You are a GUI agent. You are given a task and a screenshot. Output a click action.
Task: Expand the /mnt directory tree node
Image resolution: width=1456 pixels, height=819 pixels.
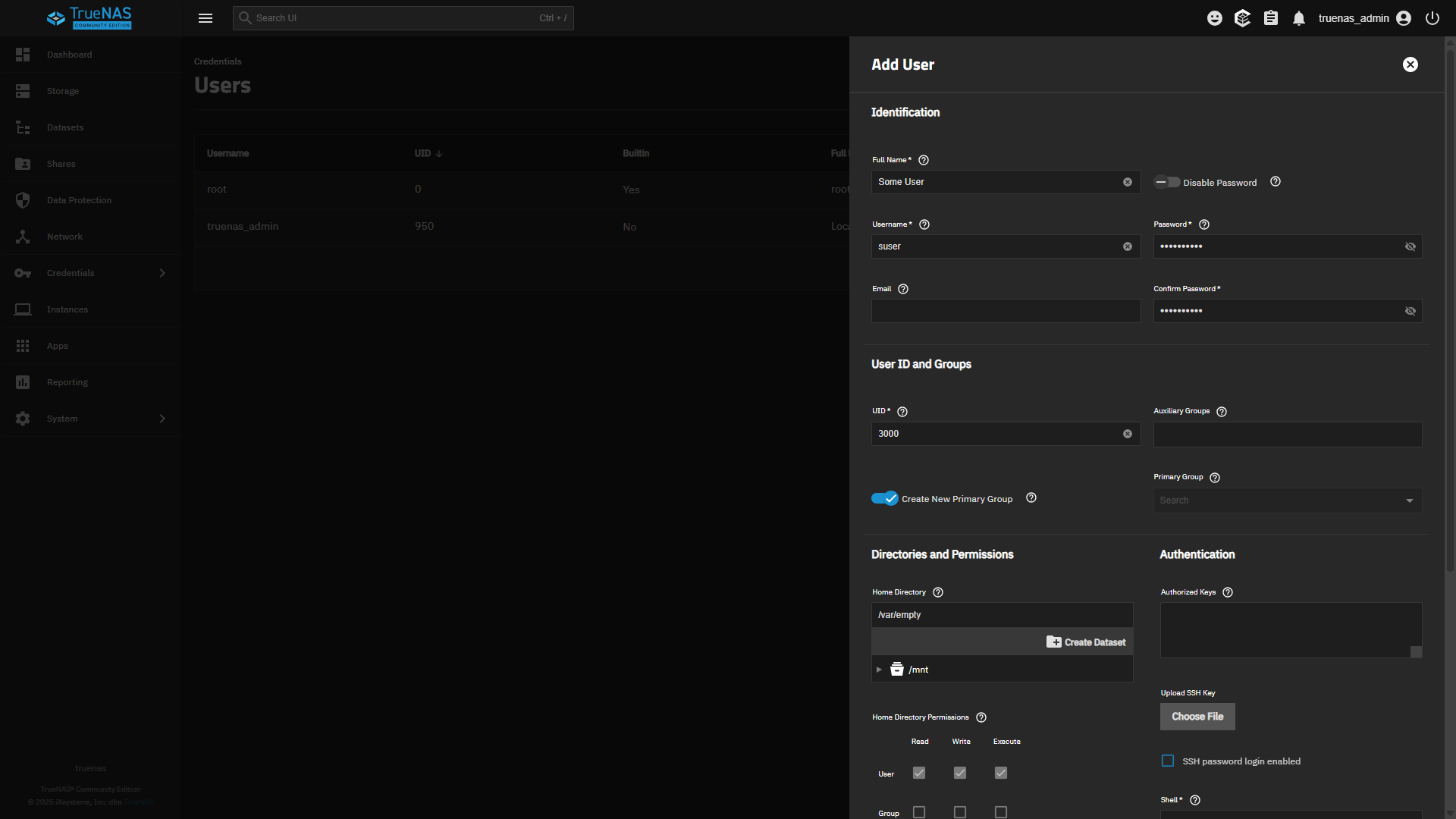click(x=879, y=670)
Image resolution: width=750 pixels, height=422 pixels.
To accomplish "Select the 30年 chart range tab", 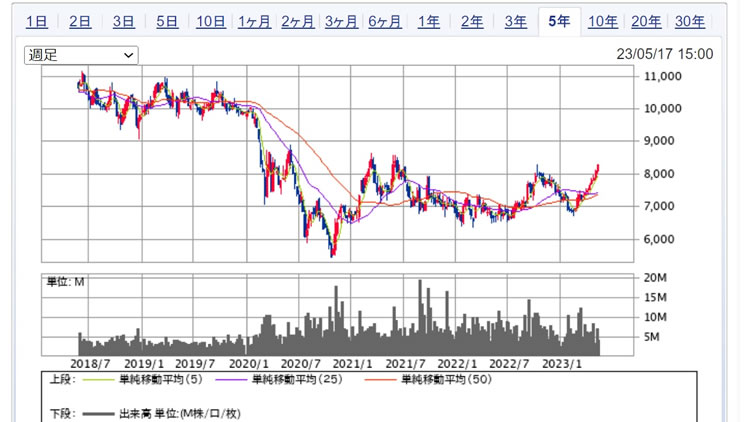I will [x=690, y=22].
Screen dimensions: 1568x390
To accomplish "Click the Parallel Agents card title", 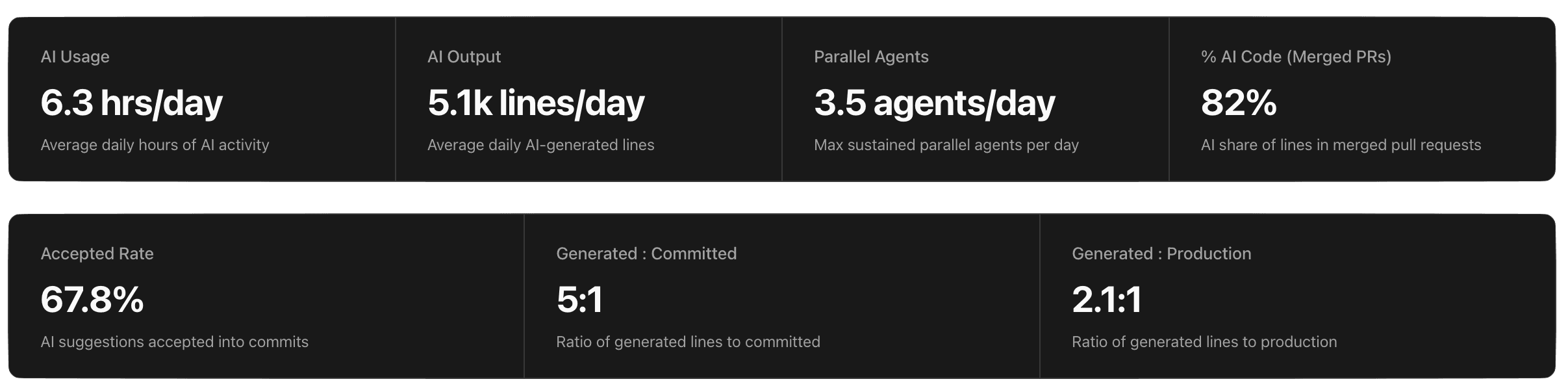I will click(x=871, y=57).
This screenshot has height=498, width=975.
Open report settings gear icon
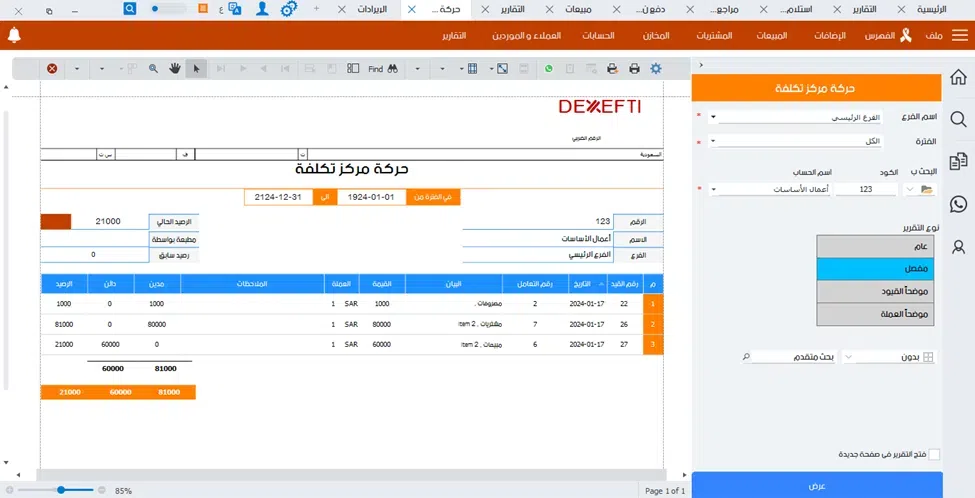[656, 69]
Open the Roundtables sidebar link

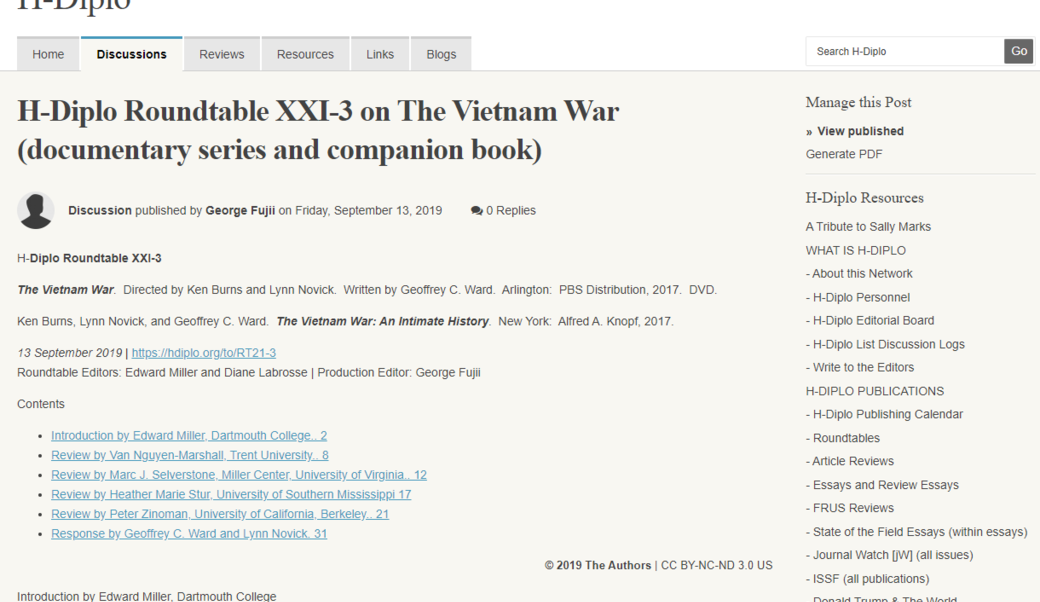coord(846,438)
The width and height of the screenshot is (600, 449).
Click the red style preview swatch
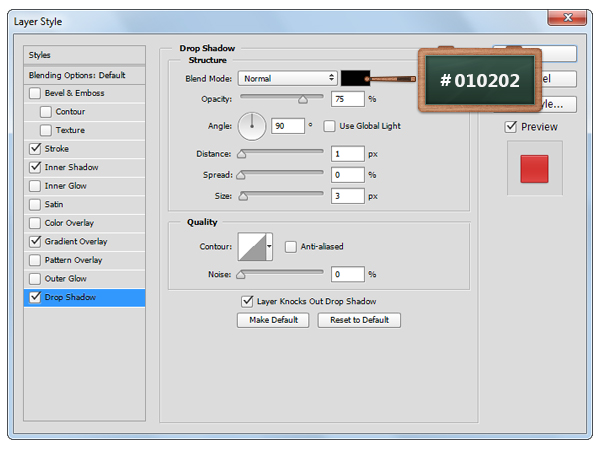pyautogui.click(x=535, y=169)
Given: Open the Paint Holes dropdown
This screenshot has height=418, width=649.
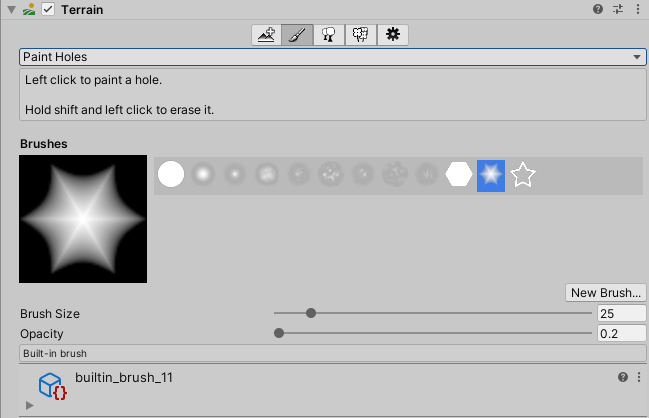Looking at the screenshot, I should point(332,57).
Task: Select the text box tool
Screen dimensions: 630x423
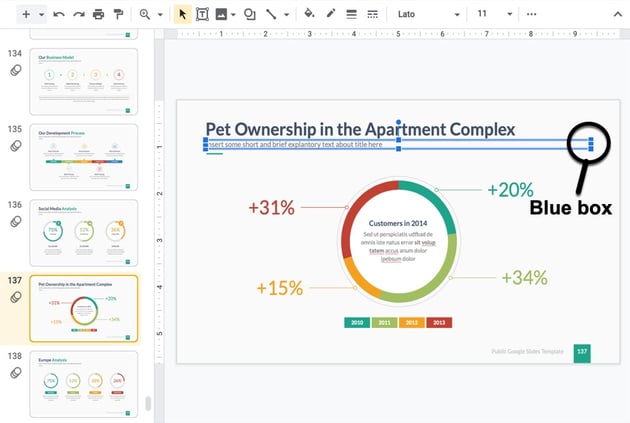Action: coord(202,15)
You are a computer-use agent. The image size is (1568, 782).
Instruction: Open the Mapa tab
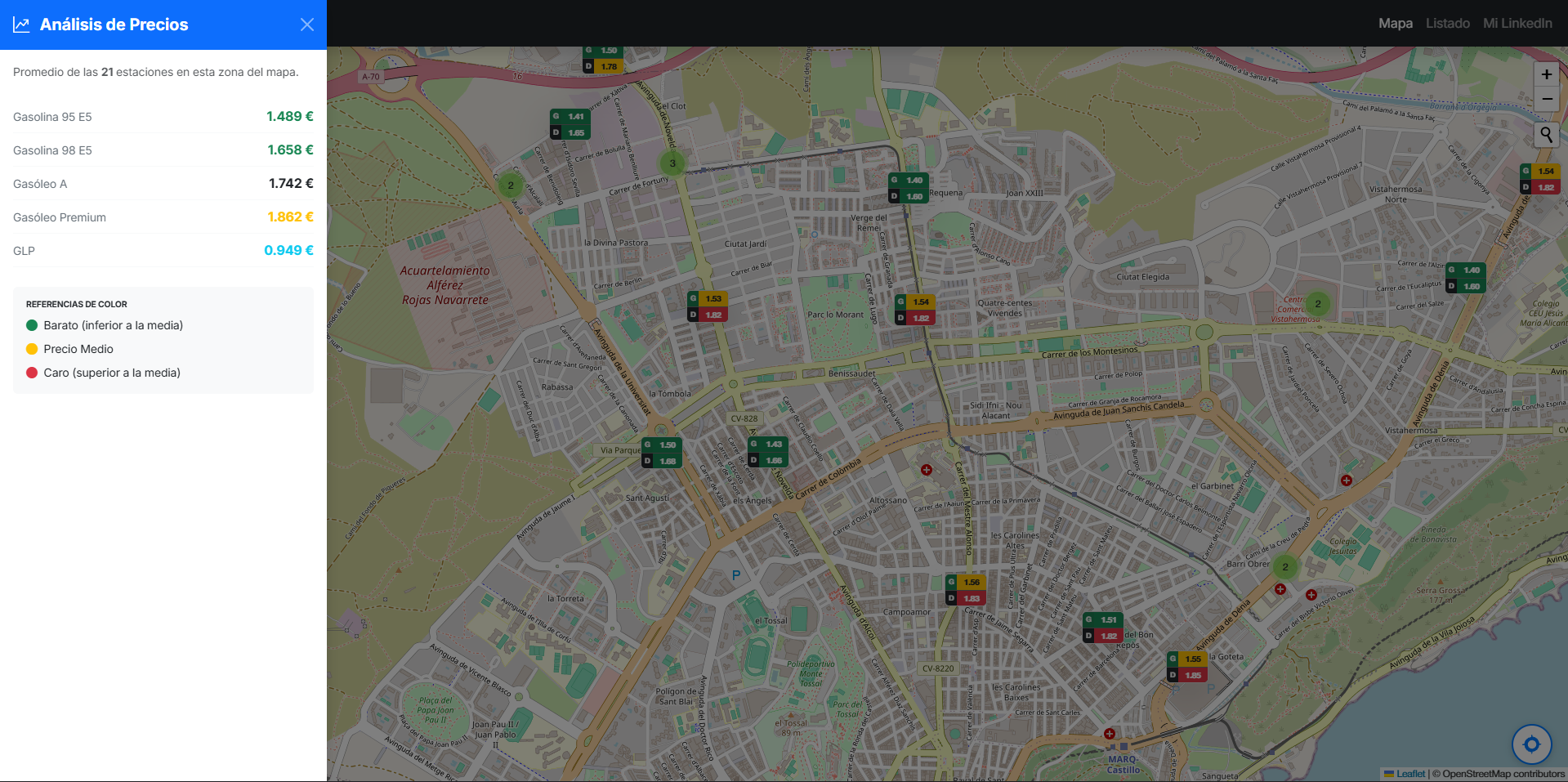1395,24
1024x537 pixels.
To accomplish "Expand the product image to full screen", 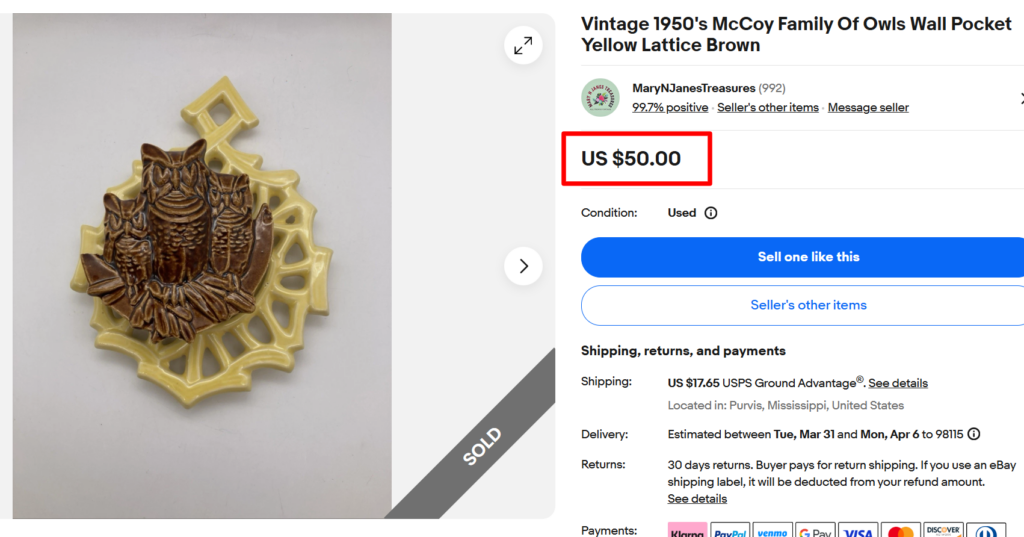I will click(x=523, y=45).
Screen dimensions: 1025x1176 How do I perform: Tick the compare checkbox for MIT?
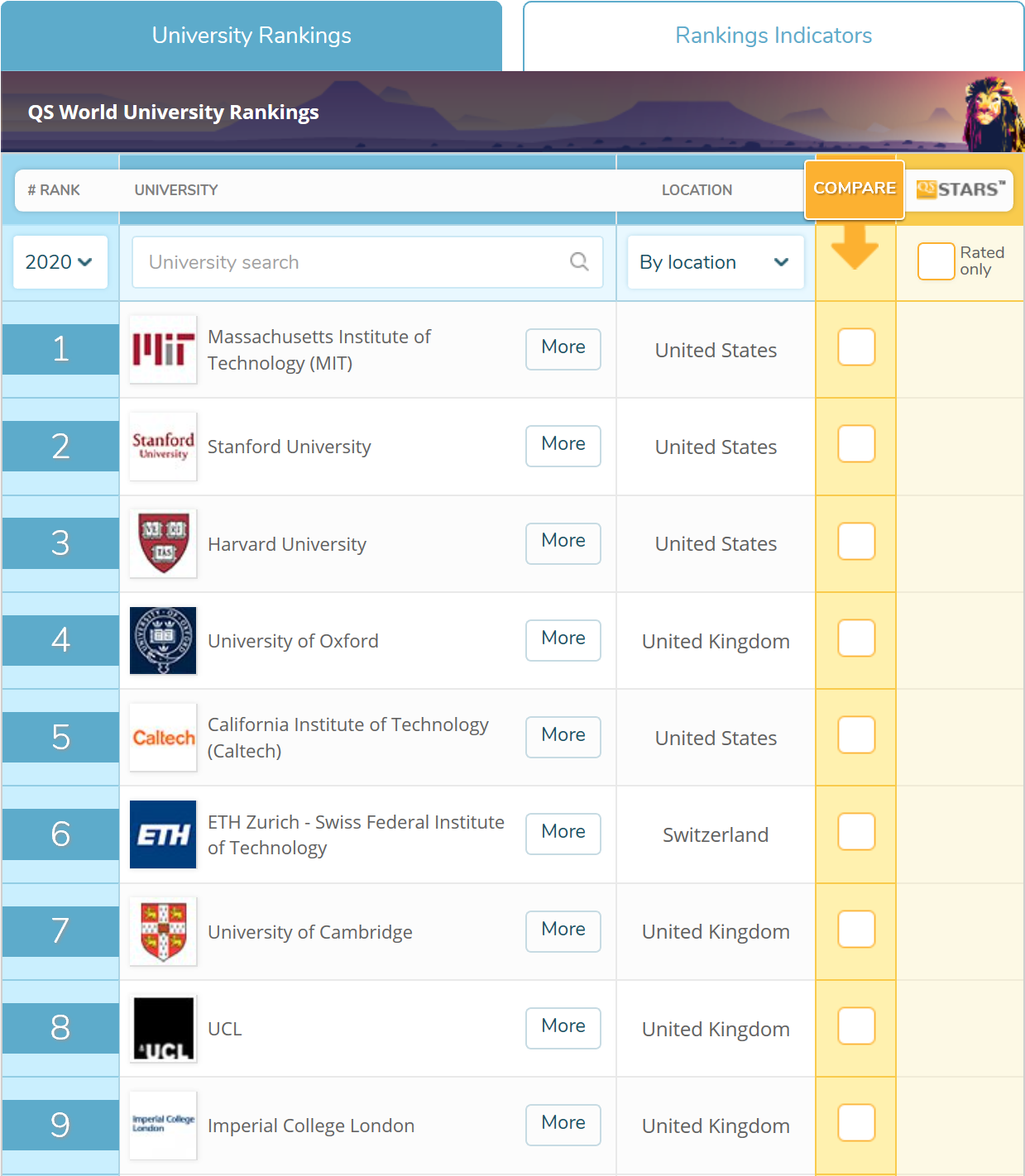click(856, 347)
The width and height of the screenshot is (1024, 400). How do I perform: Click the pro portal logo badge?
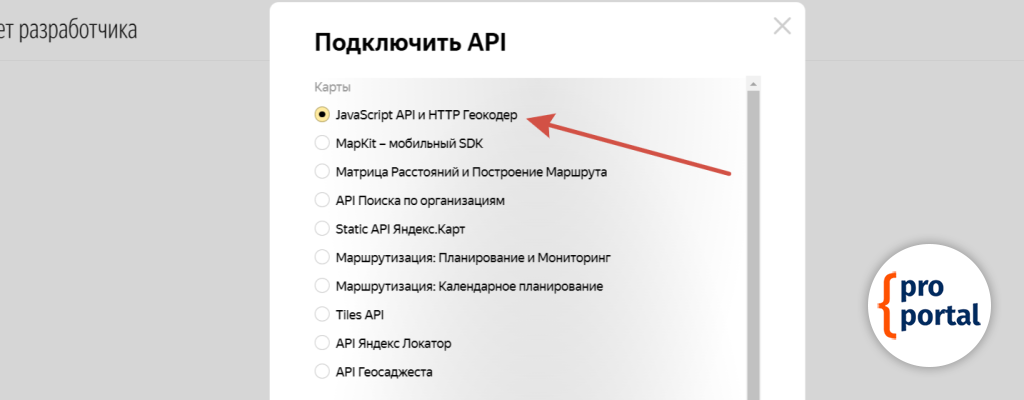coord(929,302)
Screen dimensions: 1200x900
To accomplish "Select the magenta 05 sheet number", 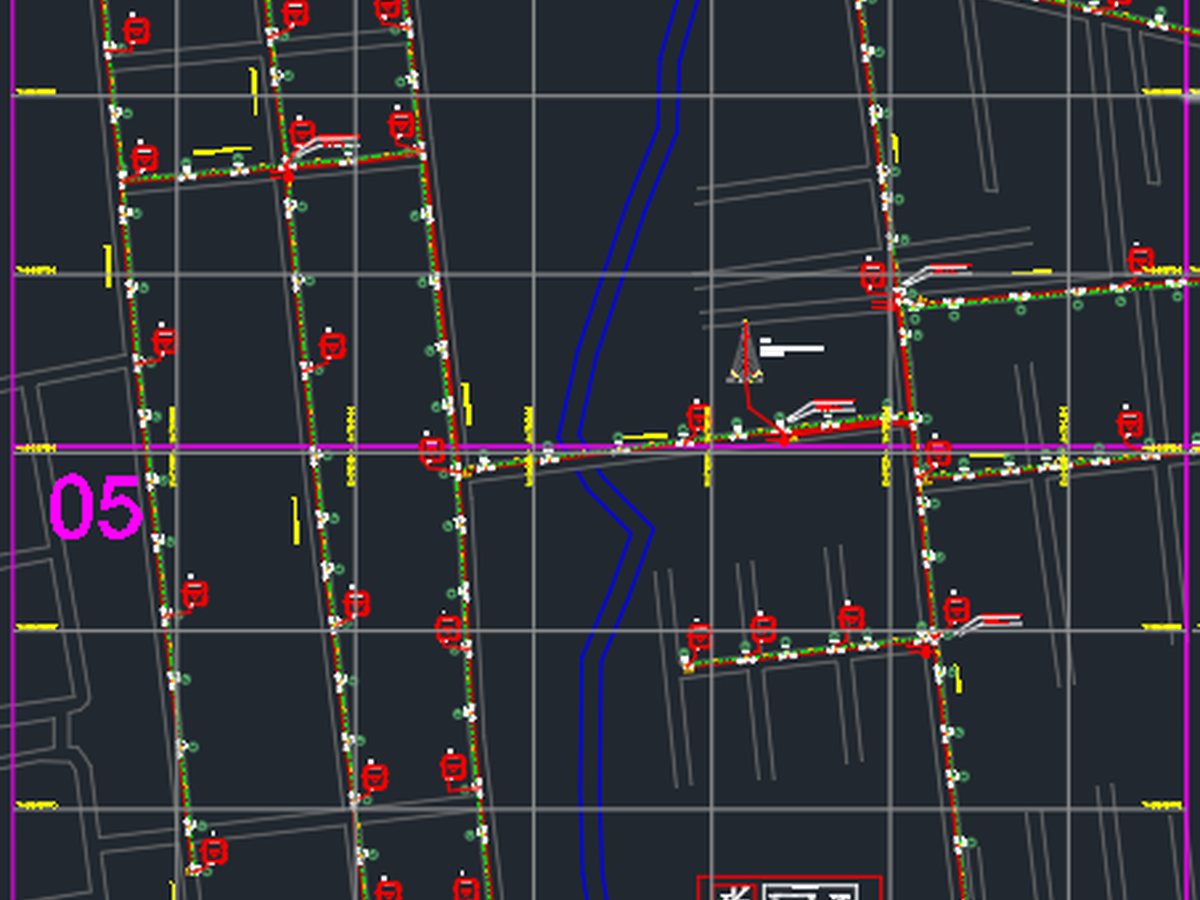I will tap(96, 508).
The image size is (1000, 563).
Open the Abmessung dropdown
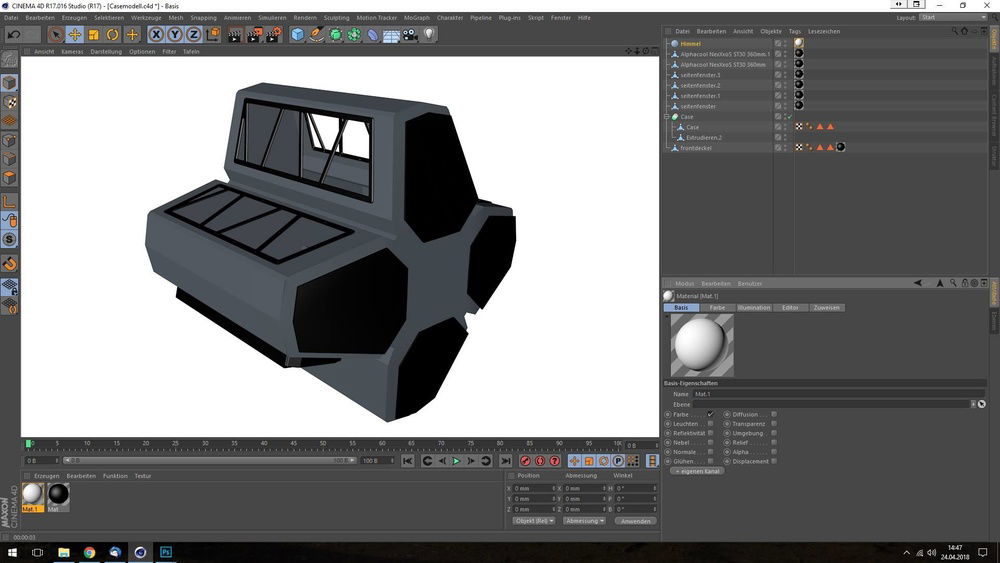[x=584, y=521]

══════════

(AIM OF THE TASK):
Could you put the lines from the line with "Given: Open the Paint Holes dropdown" through the line with "Action: coord(202,15)", both included, into a numbered list, skipping blank lines and leaving out the pictures?

(EXERCISE ANSWER):
1. Given: Open the Paint Holes dropdown
2. This screenshot has height=418, width=649.
3. Looking at the screenshot, I should point(332,57).
4. Task: Select the text box tool
5. Screen dimensions: 630x423
6. Action: coord(202,15)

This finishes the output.